* Begin *

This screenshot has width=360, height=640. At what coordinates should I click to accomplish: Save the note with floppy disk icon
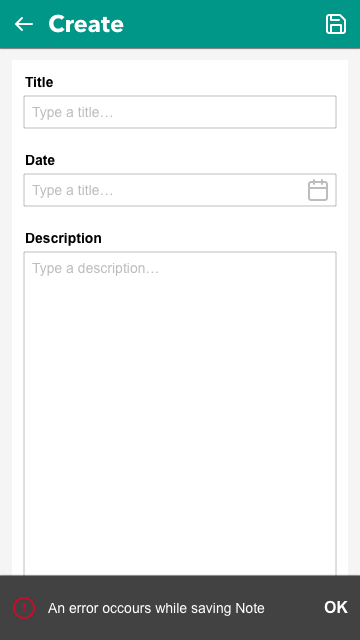tap(336, 24)
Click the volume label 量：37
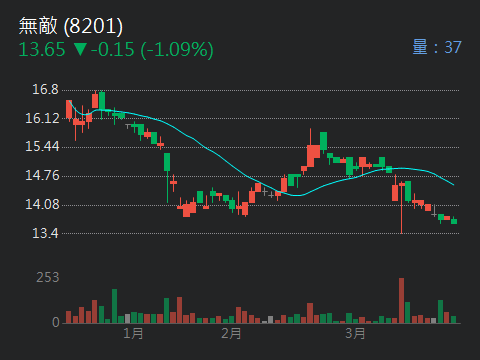480x360 pixels. click(x=437, y=47)
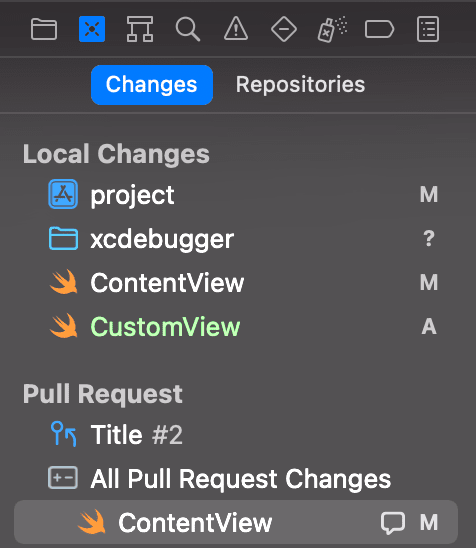Image resolution: width=476 pixels, height=548 pixels.
Task: Select the added CustomView file
Action: click(238, 326)
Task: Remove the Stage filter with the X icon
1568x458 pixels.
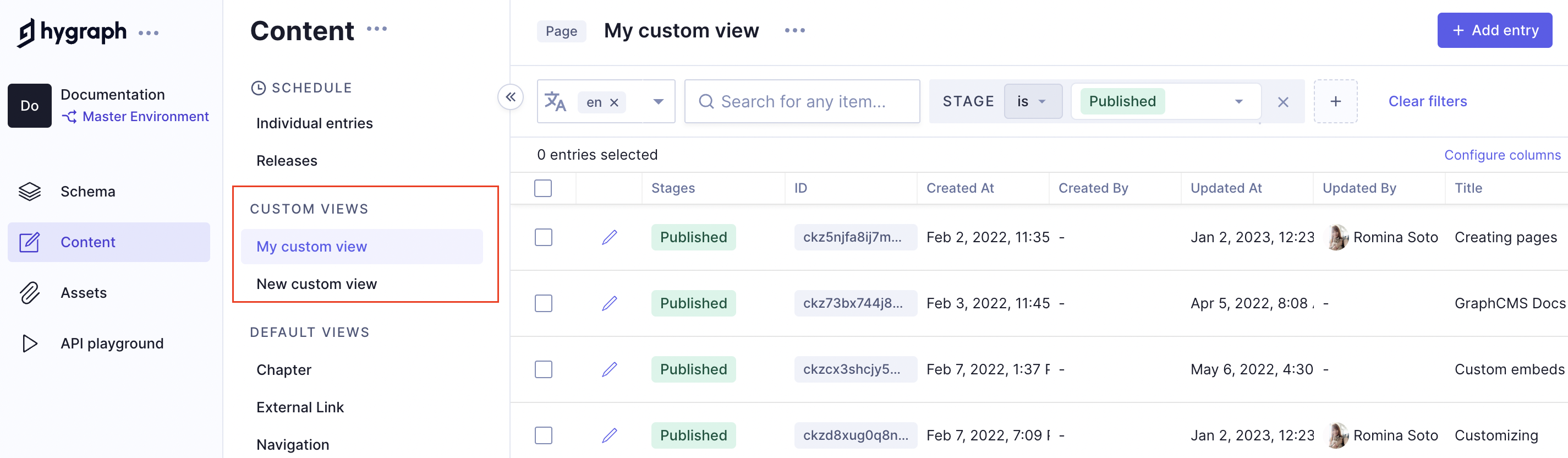Action: tap(1282, 102)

* End *

[Written task] Please arrange every line of the entries above as a Markdown table with the columns Row and Line, numbering each row and skipping any blank lines. Leave the pictures out of the table.

[Task output]
| Row | Line |
|---|---|
| 1 | This screenshot has width=360, height=640. At what coordinates should I click to accomplish: Save the note with floppy disk icon |
| 2 | tap(336, 24) |
| 3 | Click the volume label 量：37 |
| 4 | 480x360 pixels. click(x=437, y=47) |
| 5 | Image resolution: width=476 pixels, height=548 pixels. |
| 6 | Task: Select the added CustomView file |
| 7 | Action: click(238, 326) |
| 8 | Task: Remove the Stage filter with the X icon |
| 9 | 1568x458 pixels. |
| 10 | Action: tap(1282, 102) |